Desde então, agricultores vem realizando protestos em vários países europeus contra as medidas de proteção ambiental, ao mesmo tempo em que se queixam dos prejuízos gerados pelos efeitos das mudanças climáticas. Enormes filas de tratores bloquearam o tráfego em rodovias e avenidas de grandes centros urbanos e capitais em países como Alemanha, França, Polônia, Bélgica e Espanha.
Os fazendeiros se queixam de regulamentações ambientais que consideram excessivas e da competição gerada por países de fora da UE que exportam e comercializam seus produtos a preços mais baixos.
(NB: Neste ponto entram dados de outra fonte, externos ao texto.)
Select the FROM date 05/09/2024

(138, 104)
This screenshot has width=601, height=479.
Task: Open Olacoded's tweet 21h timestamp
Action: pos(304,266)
O Partido do Povo Europeu (EPP), a maior bancada no Parlamento, que reúne parlamentares de centro-direita, se uniu aos ultradireitistas para votar contra a lei. Eles avaliam que as novas regras geram obstáculos muito grandes aos agricultores, embora tenham exaltado o fato de o projeto de lei “se parecer muito pouco” com o texto apresentado inicialmente.
“Não queremos novas e mais formas de burocracia e de impor obrigações aos fazendeiros”, disse antes da votação o europarlamentar romeno Siegfried Mureșan, do EPP. “Deixem os fazendeiros produzirem.”
As manifestações dos fazendeiros levaram alguns países da UE a retrocederem de parte de seus planos de proteção ambiental. Nesta segunda-feira em Bruxelas, manifestantes jogaram tratores sobre barreiras policiais e atearam fogo a pneus em um protesto violento durante uma reunião dos ministros da Agricultura do bloco.
“Garantir o bem estar das futuras gerações”
A legislação parecia estar sob sérias ameaças dos conservadores, mas acabou sendo aprovada por 329 votos a favor e 275 contra. A lei somente entrará em vigor após ser aprovada pelos Parlamentos dos Estados-membros do bloco.
“Essa lei não diz respeito à restauração da natureza somente pelo bem da natureza, mas visa assegurar um ambiente habitável que garanta o bem estar das gerações atuais e futuras”, afirmou o comissário europeu para o Meio Ambiente, Virginijus Sinkevičius.
“Hoje é um dia muito importante para a Europa, ao passarmos da proteção e conservação da natureza para a restauração”, disso o europarlamentar espanhol Cesar Luena, um dos principais defensores da lei no Parlamento Europeu em Estrasburgo.
“A nova lei também nos ajudará a cumprir vários de nossos compromissos ambientais internacionais. A regulamentação vai restaurar ecossistemas degradados, ao mesmo tempo em que respeita o setor agrário ao permitir flexibilidade aos Estados-membros”, observou.
A Coalizão #RestoreNature, que inclui as ONGs ambientalistas BirdLife Europe, ClientEarth, EEB e WWF EU, comemorou a aprovação. “A Lei de Restauração da Natureza sempre foi muito mais do que uma lei para trazer de volta a natureza. É um símbolo de que a Europa pode e irá se comprometer a lutar pela sobrevivência de nosso planeta”, disseram as entidades, em nota.
“Estamos aliviados com o fato de os europarlamentares terem dado ouvidos aos fatos e à ciência, e que não tenham cedido ao populismo e ao alarmismo. Agora, pedimos aos Estados-membros que sigam o exemplo e viabilizem essa lei tão necessária para trazer a natureza de volta à Europa”, diz o comunicado.
Segundo dados da União Europeia, em torno de 80% dos habitats do continente estão em más condições, sendo que 10% das espécies de abelhas e borboletas estão ameaçadas de extinção, e 70% do solo está em estado insalubre.